From: Dave Lewis <dave.lewis@cs.tcd.ie>
Date: Thu, 17 Jul 2014 16:15:56 +0100
To: Manuel.CARRASCO-BENITEZ@ec.europa.eu, public-ld4lt@w3.org
Message-ID: <53C7E8AC.6090607@cs.tcd.ie>
Hi Manuel,
As we discussed on the LD4LT call, I completely agree that we need to 
support automated annotations as well as manual ones. The meta-share 
ontology has support for this, but there may be requirements for 
capturing more meta-data in relation to automated annotation, such as 
confidence scores and the type, version, instance & provenance of the 
automated agent performing the annotation.

We touched on some of these issues in the MLW-LT working group in 
developing ITS2.0, but I think we'll hit them again when examining MQM 
in more detail as an annotation mechanims for linked data. This already 
includes both manual and automated quality annotations.

We also need to consider situation where automated annotation are run 
through a manual sampled QA check process, i.e. where annotation are a 
combination of a automated and manual process.

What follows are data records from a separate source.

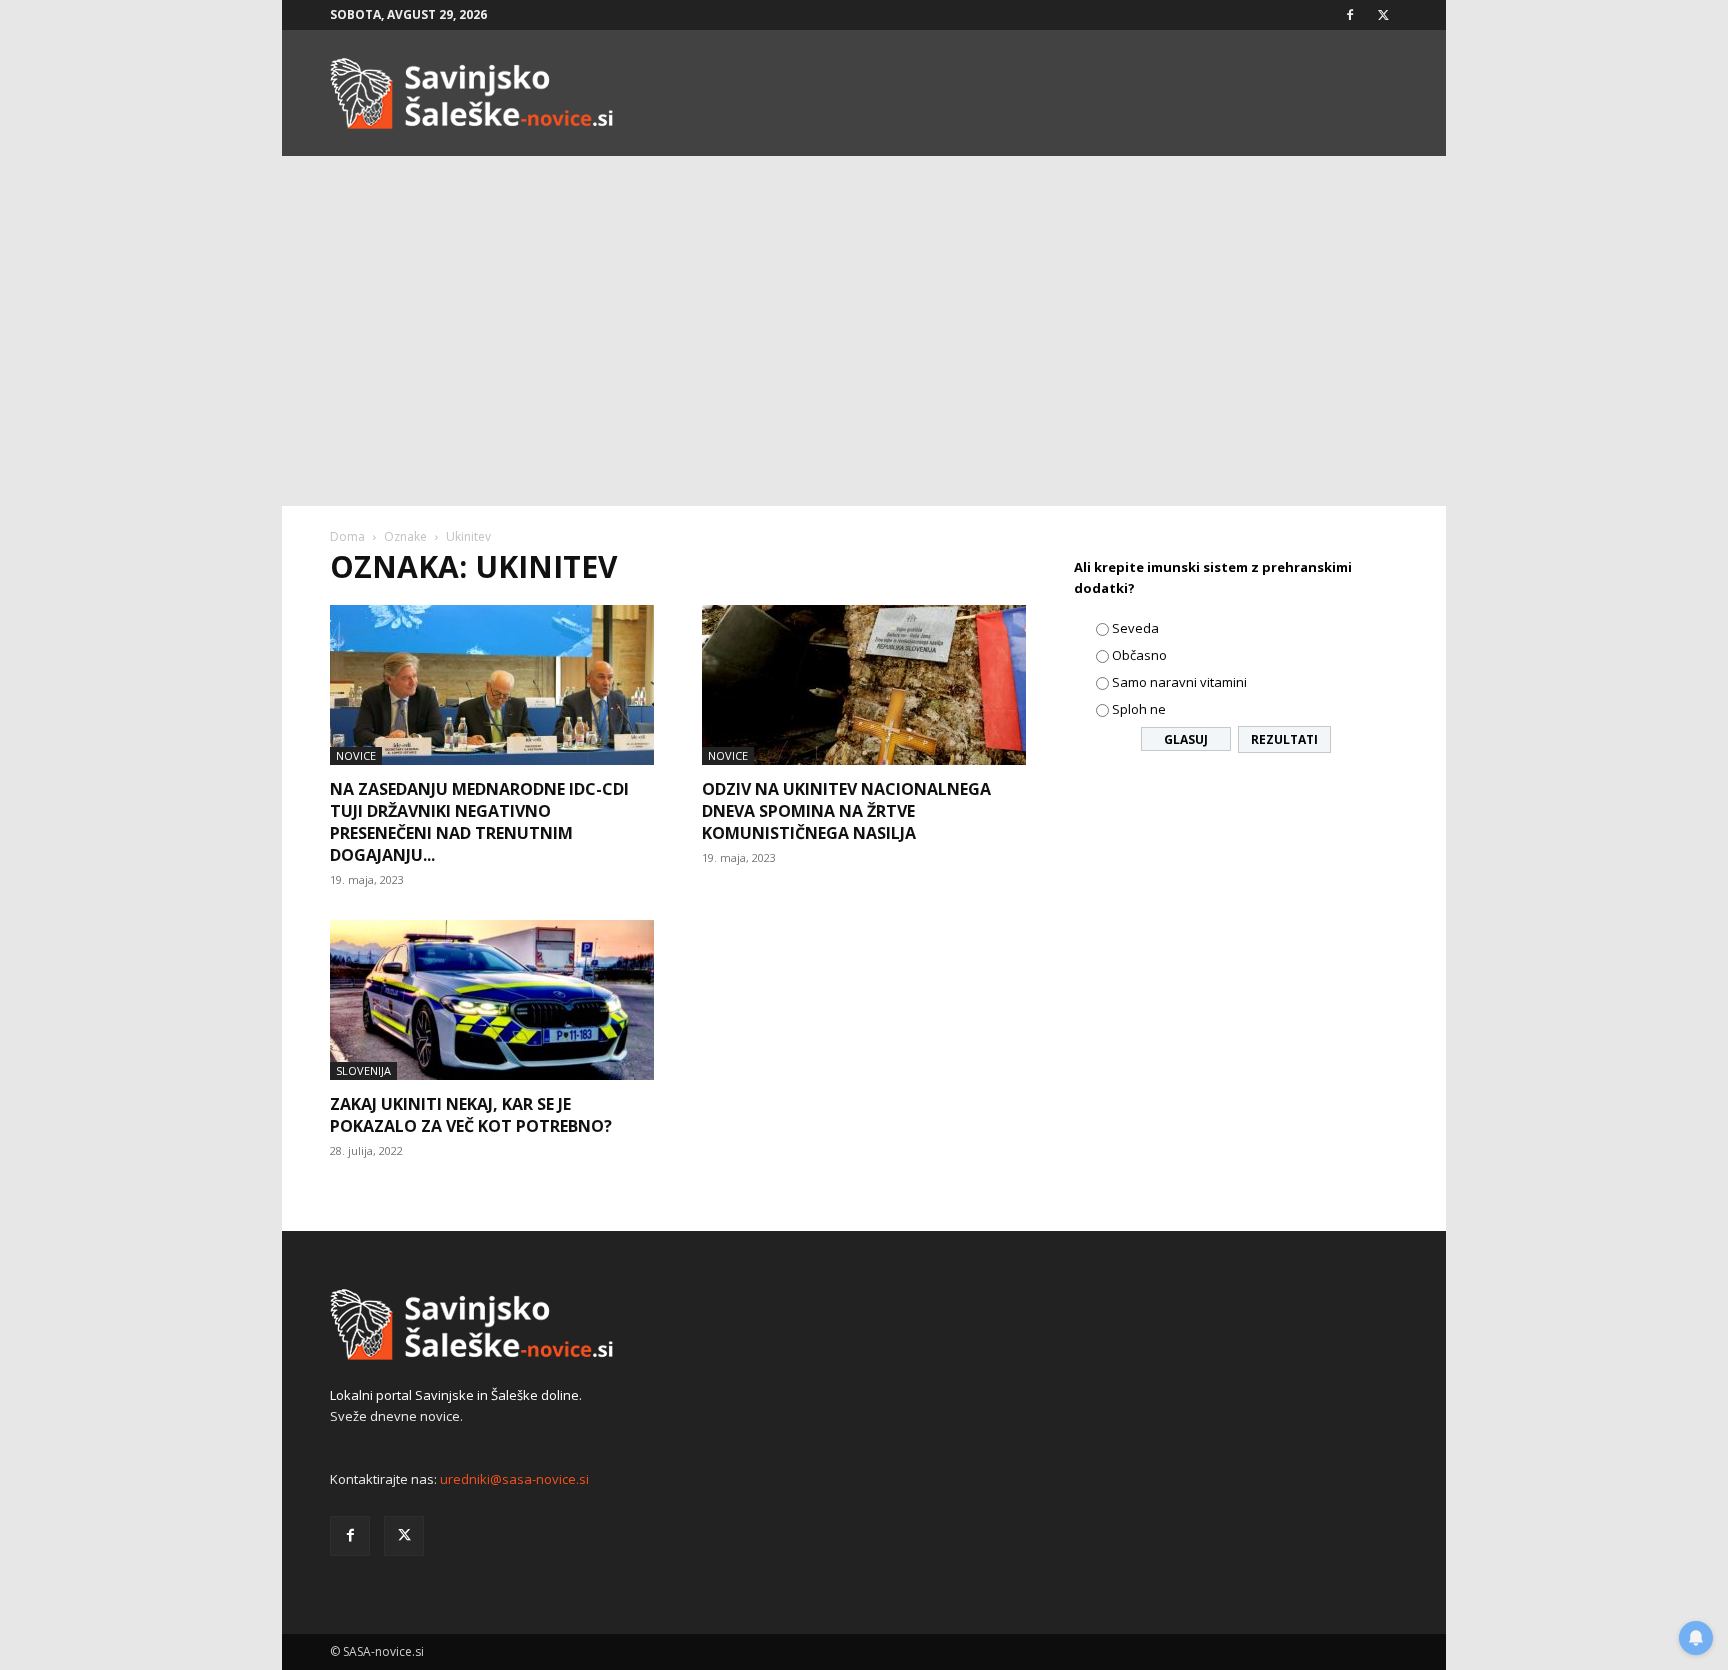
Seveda (1135, 628)
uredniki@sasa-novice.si (514, 1479)
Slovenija (363, 1070)
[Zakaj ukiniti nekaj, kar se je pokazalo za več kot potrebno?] (492, 1000)
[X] (1383, 15)
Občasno (1139, 655)
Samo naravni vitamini (1179, 682)
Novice (356, 755)
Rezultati (1284, 739)
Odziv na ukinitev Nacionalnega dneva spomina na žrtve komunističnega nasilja (846, 811)
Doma (347, 536)
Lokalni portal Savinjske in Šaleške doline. (456, 1395)
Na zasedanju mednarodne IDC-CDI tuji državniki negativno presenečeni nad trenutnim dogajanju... (479, 822)
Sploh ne (1139, 709)
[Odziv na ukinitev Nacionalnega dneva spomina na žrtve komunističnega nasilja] (864, 685)
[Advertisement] (864, 356)
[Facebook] (1350, 15)
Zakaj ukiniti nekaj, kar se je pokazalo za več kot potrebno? (471, 1115)
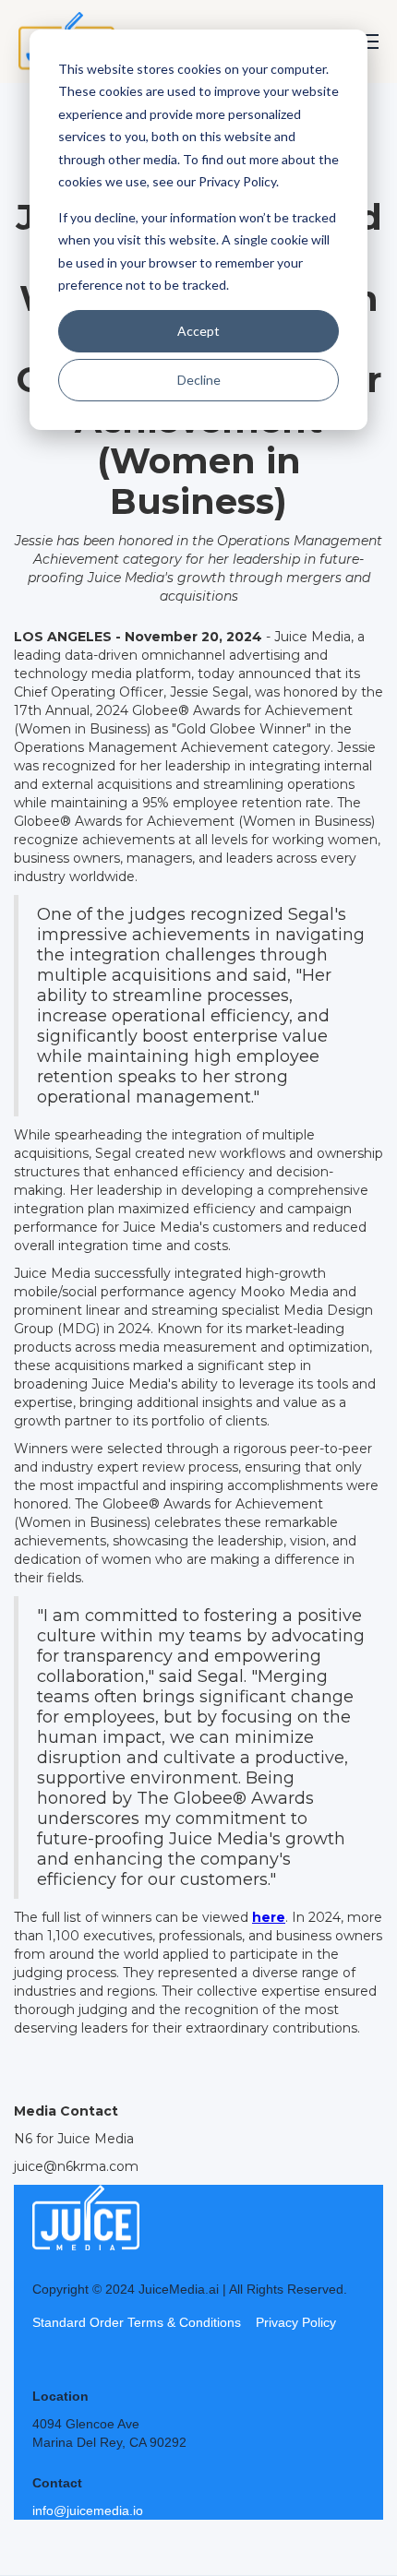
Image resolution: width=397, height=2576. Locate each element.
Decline (199, 380)
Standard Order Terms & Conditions (136, 2322)
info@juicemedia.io (87, 2510)
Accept (198, 331)
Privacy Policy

So any concrete requirements, use cases or examples you can expose from 
your current automated annotation work would be very welcome contributions.

Kind Regards,
Dave

On 10/07/2014 13:19, Manuel.CARRASCO-BENITEZ@ec.europa.eu wrote:
> Dave,
>
> I am working in preparing large amount of multilingual data programmatically. For smallish amount of data, one can consider manual annotations; for large amount is unrealistic and it has to be done programmatically.
>
> The same goes for the quality. First one has to aim for language independent quality techniques; for example,  statistical techniques for measuring corpus dependent length rations among n-languages. It could be later further refined with language dependent techniques.
>
> When the programs are more stable, they might be published.
>
> Regards
> Tomas
>
> -----Original Message-----
> From: Dave Lewis [mailto:dave.lewis@cs.tcd.ie]
> Sent: Wednesday, July 02, 2014 3:46 PM
> To: public-ld4lt@w3.org
> Subject: Multidimensional Quality Metrics and Linguistic Linked Data
>
> Hi all,
> One requirement that has come up several times in our discussions about
> lingusitic linked data is how to manage the quality of such data. One
> obvious advantage of using linked data for language resources is that it
> becomes easy for third parties to annotate different parts of that
> resource with quality assessment which can be used to drive quality
> management processes.
>
> To thins end we initialed some discussion with Arle Lommel from DFKI who
> has been driving the development of the Multidimensional Quality Metrics
> (MQM) specification in the QTLauchpad project:
> http://www.qt21.eu/mqm-definition/definition-2014-06-04.html
>
> This encompasses a wide range of established quality assessment metric
> for translation, and therefore may provide a concrete model that could
> be used more widely in annotating the lingusitic quality of multilingual
> linked data.
>
> There has also been a discussion in the ITS IG about the benefits to the
> MQM spec itself from an RDF mapping:
>
> http://lists.w3.org/Archives/Public/public-i18n-its-ig/2014Jun/0009.html
>
> We plan to cover this in tomorrow's LD4LT call, but please send any
> additional thoughts you may have on this to the list, e.g. on other existing quality
> annotation vocabularies in use for linked data.
>
> cheers,
> Dave
>
>
Received on Thursday, 17 July 2014 15:10:15 UTC